How a Teen-Founded Startup Is Using AI to Reinvent Pesticide Discovery

Bindwell is testing a simple idea: use AI to design smarter, more targeted pesticides built for today’s farming challenges.

Updated

January 8, 2026 6:33 PM

Researcher tending seedlings in a laboratory environment. PHOTO: FREEPIK

Bindwell, a San Francisco–based ag-tech startup using AI to design new pesticide molecules, has raised US$6 million in seed funding, co-led by General Catalyst and A Capital, with participation from SV Angel and Y Combinator founder Paul Graham. The round will help the company expand its lab in San Carlos, hire more technical talent and advance its first pesticide candidates toward validation.  

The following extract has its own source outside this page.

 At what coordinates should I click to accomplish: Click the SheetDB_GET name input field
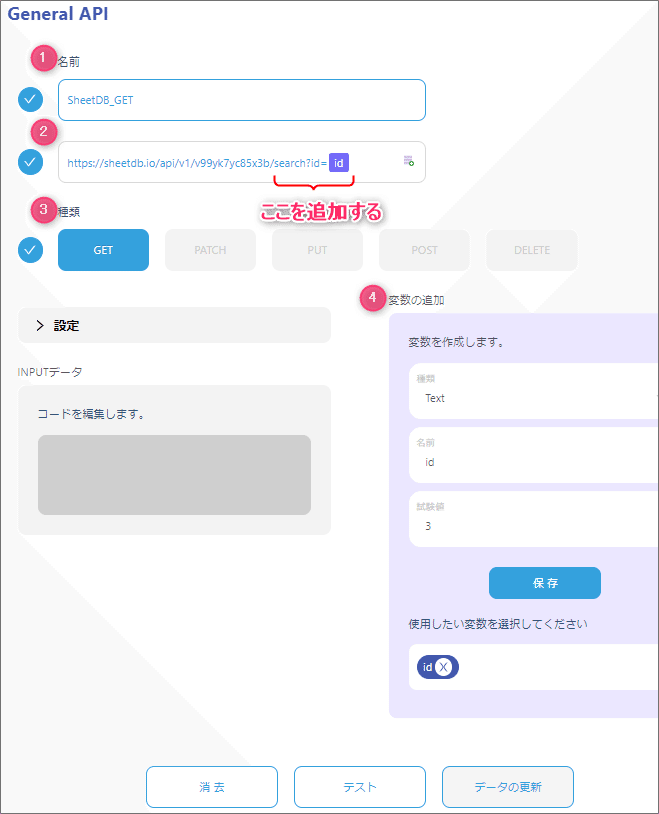tap(242, 100)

Even as pesticide use has doubled over the last 30 years, farmers still lose up to 40% of global crops to pests and disease. The core issue is resistance: pests are adapting faster than the industry can update its tools. As a result, farmers often rely on larger amounts of the same outdated chemicals, even as they deliver diminishing returns.

Meanwhile, innovation in the agrochemical sector has slowed, leaving the industry struggling to keep up with rapidly evolving pests. This is the gap Bindwell is targeting. Instead of updating old chemicals, the company uses AI to find completely new compounds designed for today’s pests and farming conditions.  

This vision is made even more striking by the people leading it. Bindwell was founded by 18-year-old Tyler Rose and 19-year-old Navvye Anand, who met at the Wolfram Summer Research Program in 2023. Both had deep ties to agriculture — Rose in China and Anand in India — witnessing up close how pest outbreaks and chemical dependence burdened farmers.  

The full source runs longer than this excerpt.